Chez Microsoft, Gates voit sa meilleure chance disparaitre. IBM, leur plus gros client potentiel, prêt à acheter tous les produits de la compagnie, risque de tout annuler s’ils ne trouvent pas de système d’exploitation 16 bits pour leur machine. IBM demande alors à Microsoft s’ils ne peuvent pas développer eux même le système d’exploitation. Gates pense que XENIX pourrait convenir à terme mais il faudra des années avant qu’il ne soit prêt pour le 8086.
Par chance, Allen connait un ingénieur de Seattle Computers, Tim Paterson qui, lassé d’attendre la sortie de CP/M-86, a développé son propre OS 16 bits : QDOS (Quick and Dirty Operating System).
Afin de créer QDOS, Paterson est parti d’un manuel CP/M, ce qui explique les similarités entre les OS. Cependant, même si largement inspiré de CP/M, il ne s’agit pas d’un clone. Paterson adopte FAT (un système de fichier pour disquette développé par Microsoft en 1977) comme système de fichier pour l’OS et simplifie également une bonne partie des commandes systèmes.

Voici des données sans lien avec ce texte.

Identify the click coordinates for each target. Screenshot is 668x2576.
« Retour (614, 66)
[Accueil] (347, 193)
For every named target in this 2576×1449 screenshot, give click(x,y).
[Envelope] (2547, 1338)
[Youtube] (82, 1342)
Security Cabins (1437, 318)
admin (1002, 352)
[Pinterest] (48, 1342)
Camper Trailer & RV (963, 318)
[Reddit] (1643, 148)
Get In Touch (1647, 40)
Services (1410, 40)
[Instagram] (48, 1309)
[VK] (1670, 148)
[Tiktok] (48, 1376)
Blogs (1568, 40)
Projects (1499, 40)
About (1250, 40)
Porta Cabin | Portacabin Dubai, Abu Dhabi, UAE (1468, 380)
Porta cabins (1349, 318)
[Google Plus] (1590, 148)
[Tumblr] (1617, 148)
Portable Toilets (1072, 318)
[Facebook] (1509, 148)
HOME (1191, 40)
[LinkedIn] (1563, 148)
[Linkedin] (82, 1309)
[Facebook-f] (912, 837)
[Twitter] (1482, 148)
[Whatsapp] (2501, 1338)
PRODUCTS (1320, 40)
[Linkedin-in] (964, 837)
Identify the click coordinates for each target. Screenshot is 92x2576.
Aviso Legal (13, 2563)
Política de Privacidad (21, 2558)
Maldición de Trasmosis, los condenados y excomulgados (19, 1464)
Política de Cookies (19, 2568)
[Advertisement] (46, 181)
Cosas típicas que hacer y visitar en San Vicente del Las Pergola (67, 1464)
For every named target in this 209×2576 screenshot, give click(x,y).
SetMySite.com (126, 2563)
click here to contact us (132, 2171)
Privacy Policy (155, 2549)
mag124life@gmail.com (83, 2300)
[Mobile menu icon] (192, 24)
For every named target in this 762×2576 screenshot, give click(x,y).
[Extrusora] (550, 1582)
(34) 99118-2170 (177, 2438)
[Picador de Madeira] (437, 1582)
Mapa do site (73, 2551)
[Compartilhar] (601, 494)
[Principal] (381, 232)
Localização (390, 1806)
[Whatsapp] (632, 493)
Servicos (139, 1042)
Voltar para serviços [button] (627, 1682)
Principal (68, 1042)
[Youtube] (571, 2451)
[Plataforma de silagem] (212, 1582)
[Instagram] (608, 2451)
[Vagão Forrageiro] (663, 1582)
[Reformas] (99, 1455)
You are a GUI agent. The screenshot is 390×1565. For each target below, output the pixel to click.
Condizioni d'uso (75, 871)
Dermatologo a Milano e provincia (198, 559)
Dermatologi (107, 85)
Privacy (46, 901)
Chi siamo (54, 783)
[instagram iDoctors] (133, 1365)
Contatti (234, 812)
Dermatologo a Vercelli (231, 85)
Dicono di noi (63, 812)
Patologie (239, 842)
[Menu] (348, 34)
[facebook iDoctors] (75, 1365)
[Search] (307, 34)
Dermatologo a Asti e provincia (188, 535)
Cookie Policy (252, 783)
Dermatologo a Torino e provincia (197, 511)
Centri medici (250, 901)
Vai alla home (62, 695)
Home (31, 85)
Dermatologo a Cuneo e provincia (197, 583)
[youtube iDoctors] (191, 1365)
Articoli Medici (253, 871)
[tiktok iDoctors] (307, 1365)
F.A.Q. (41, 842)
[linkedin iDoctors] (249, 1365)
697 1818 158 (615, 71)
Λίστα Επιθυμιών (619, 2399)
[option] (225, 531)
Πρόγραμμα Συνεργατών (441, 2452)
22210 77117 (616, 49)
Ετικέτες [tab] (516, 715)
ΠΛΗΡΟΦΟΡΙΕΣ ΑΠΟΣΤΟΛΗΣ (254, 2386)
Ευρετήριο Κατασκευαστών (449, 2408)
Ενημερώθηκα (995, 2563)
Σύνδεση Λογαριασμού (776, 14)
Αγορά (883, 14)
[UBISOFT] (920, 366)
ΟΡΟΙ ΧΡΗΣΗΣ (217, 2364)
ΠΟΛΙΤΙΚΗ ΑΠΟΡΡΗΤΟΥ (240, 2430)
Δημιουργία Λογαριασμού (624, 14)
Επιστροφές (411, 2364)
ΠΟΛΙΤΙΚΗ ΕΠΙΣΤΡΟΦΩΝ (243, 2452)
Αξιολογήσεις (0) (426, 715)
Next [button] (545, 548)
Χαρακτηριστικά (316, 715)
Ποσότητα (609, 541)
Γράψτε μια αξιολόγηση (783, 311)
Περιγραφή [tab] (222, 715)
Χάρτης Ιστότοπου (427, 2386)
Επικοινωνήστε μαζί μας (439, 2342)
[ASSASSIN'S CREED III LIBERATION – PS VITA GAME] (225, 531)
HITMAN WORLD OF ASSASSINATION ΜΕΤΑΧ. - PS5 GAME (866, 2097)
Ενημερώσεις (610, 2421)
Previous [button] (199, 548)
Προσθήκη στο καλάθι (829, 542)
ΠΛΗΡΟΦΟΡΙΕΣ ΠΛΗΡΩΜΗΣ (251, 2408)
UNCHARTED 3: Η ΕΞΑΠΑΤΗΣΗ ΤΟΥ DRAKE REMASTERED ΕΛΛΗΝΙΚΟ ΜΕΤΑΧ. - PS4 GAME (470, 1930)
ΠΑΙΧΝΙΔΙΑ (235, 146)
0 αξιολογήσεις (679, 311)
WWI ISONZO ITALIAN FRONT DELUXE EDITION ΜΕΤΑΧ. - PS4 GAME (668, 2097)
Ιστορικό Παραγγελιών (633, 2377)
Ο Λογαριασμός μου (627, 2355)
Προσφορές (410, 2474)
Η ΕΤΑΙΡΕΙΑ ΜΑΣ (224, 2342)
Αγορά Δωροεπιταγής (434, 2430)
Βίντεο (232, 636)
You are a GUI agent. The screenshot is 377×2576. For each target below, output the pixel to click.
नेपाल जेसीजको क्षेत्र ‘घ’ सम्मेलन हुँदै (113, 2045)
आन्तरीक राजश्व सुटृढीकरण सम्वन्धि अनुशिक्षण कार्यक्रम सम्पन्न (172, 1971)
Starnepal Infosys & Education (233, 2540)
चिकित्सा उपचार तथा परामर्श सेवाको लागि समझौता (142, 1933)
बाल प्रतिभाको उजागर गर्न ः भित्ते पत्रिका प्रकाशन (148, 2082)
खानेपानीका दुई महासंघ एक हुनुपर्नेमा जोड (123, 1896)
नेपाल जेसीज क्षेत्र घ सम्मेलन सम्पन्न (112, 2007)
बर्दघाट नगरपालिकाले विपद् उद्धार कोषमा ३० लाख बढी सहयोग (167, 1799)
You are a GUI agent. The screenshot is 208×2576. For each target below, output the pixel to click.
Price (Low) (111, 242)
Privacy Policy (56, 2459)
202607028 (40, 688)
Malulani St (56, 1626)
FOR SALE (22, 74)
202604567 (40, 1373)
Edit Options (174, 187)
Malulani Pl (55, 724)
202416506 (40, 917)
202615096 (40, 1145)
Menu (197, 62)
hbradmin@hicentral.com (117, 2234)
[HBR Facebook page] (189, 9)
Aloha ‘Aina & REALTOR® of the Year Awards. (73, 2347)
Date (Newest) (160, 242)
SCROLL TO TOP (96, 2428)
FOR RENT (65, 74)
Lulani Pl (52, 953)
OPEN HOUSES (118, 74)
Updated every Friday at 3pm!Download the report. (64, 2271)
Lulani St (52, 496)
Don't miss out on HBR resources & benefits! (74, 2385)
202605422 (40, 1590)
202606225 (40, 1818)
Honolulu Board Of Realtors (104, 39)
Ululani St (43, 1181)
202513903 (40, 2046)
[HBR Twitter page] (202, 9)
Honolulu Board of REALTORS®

Microsoft achète à Seattle Computers les droits de modifier et revendre QDOS, renommé 86-DOS à l’occasion pour 10000$. L’accord avec IBM est alors finalisé, Microsoft recevra quelques centaines de milliers de dollars (le chiffre exact n’est pas connu) afin de fournir toute la partie logicielle de l’IBM-PC (mais Microsoft ne touchera rien sur les ventes d’IBM après cela).
Un an plus tard, l’IBM-PC est prêt, c’est un succès immédiat et d’autres compagnies du secteur commencent à être intéressées par l’OS choisi par IBM.
L’IBM PC 5150, au musée de l’informatique de Cambridge, Angleterre
Afin de contrôler les ventes de 86-DOS, Microsoft le rachète définitivement à Seattle Computers pour 50000$. Seattle Computers garde toutefois le droit de continuer à vendre des licences du système de son côté.
86-DOS devient alors MS-DOS.
Bon de commande de Seattle Computers pour la vente de 86-DOS à Microsoft
Digital Research, trouvant que MS-DOS ressemble beaucoup (trop) à CP/M, menace IBM et Microsoft d’amener l’affaire devant la justice. Afin de résoudre le problème au plus vite, IBM demande à Digital Research ce qu’ils souhaitent en compensation. Digital Research exige que CP/M-86 soit proposé en alternative à MS-DOS sur l’IBM-PC, un accord est alors conclu.
Malheureusement pour Digital Research, la question des tarifs n’a pas été abordée. MS-DOS est fourni gratuitement par IBM avec la machine, CP/M-86 en option payante.
CP/M, système d’exploitation standard des années 70, disparaitra rapidement au profil de MS-DOS.